**DATA**:
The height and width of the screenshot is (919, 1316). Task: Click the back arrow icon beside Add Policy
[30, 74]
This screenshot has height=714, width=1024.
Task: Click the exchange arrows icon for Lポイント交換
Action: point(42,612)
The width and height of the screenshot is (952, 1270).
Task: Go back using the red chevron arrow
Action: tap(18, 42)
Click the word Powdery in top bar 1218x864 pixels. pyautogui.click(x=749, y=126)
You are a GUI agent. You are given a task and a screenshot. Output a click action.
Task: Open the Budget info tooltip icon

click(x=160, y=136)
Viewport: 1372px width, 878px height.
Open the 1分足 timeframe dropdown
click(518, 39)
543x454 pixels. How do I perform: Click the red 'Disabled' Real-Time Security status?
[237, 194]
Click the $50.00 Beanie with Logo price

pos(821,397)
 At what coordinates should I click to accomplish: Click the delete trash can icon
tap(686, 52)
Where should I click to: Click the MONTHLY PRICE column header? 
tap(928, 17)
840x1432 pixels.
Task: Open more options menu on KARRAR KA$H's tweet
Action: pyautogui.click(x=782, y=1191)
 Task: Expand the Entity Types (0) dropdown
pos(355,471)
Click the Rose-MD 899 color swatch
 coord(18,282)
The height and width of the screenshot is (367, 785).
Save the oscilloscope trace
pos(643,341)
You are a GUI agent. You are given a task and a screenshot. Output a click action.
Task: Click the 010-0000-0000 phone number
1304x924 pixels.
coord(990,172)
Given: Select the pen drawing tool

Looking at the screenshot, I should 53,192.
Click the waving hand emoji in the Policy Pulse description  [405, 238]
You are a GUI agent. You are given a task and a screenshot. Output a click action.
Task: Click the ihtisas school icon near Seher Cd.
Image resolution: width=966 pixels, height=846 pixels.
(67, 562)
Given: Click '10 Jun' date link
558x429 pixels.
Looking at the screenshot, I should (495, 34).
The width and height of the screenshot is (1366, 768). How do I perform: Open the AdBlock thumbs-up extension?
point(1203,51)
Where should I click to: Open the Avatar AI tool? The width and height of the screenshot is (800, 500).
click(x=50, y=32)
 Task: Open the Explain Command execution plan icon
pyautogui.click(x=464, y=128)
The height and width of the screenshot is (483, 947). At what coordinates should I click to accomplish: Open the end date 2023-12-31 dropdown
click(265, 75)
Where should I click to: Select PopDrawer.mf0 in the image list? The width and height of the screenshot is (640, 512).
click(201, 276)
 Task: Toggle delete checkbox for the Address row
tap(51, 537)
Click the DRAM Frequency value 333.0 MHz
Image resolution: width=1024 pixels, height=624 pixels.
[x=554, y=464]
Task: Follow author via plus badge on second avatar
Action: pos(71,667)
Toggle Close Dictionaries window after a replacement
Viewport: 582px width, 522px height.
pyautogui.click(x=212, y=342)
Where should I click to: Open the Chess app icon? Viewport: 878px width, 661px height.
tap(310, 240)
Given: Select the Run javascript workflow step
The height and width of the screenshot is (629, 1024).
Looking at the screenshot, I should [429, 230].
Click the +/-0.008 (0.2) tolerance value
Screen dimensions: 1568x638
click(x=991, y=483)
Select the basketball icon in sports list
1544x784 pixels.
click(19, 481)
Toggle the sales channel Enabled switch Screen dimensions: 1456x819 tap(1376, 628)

**EXERCISE DIRECTIONS**: Among the entries above, copy exactly only the lines starting with the one containing "Image resolution: width=966" and going through the one containing "Given: Select the Run", both ends included.

**EXERCISE RESPONSE**:
Image resolution: width=966 pixels, height=846 pixels.
(67, 562)
Given: Click '10 Jun' date link
558x429 pixels.
Looking at the screenshot, I should (495, 34).
The width and height of the screenshot is (1366, 768). How do I perform: Open the AdBlock thumbs-up extension?
point(1203,51)
Where should I click to: Open the Avatar AI tool? The width and height of the screenshot is (800, 500).
click(x=50, y=32)
 Task: Open the Explain Command execution plan icon
pyautogui.click(x=464, y=128)
The height and width of the screenshot is (483, 947). At what coordinates should I click to accomplish: Open the end date 2023-12-31 dropdown
click(265, 75)
Where should I click to: Select PopDrawer.mf0 in the image list? The width and height of the screenshot is (640, 512).
click(201, 276)
 Task: Toggle delete checkbox for the Address row
tap(51, 537)
Click the DRAM Frequency value 333.0 MHz
Image resolution: width=1024 pixels, height=624 pixels.
[x=554, y=464]
Task: Follow author via plus badge on second avatar
Action: pos(71,667)
Toggle Close Dictionaries window after a replacement
Viewport: 582px width, 522px height.
pyautogui.click(x=212, y=342)
Where should I click to: Open the Chess app icon? Viewport: 878px width, 661px height.
tap(310, 240)
Given: Select the Run javascript workflow step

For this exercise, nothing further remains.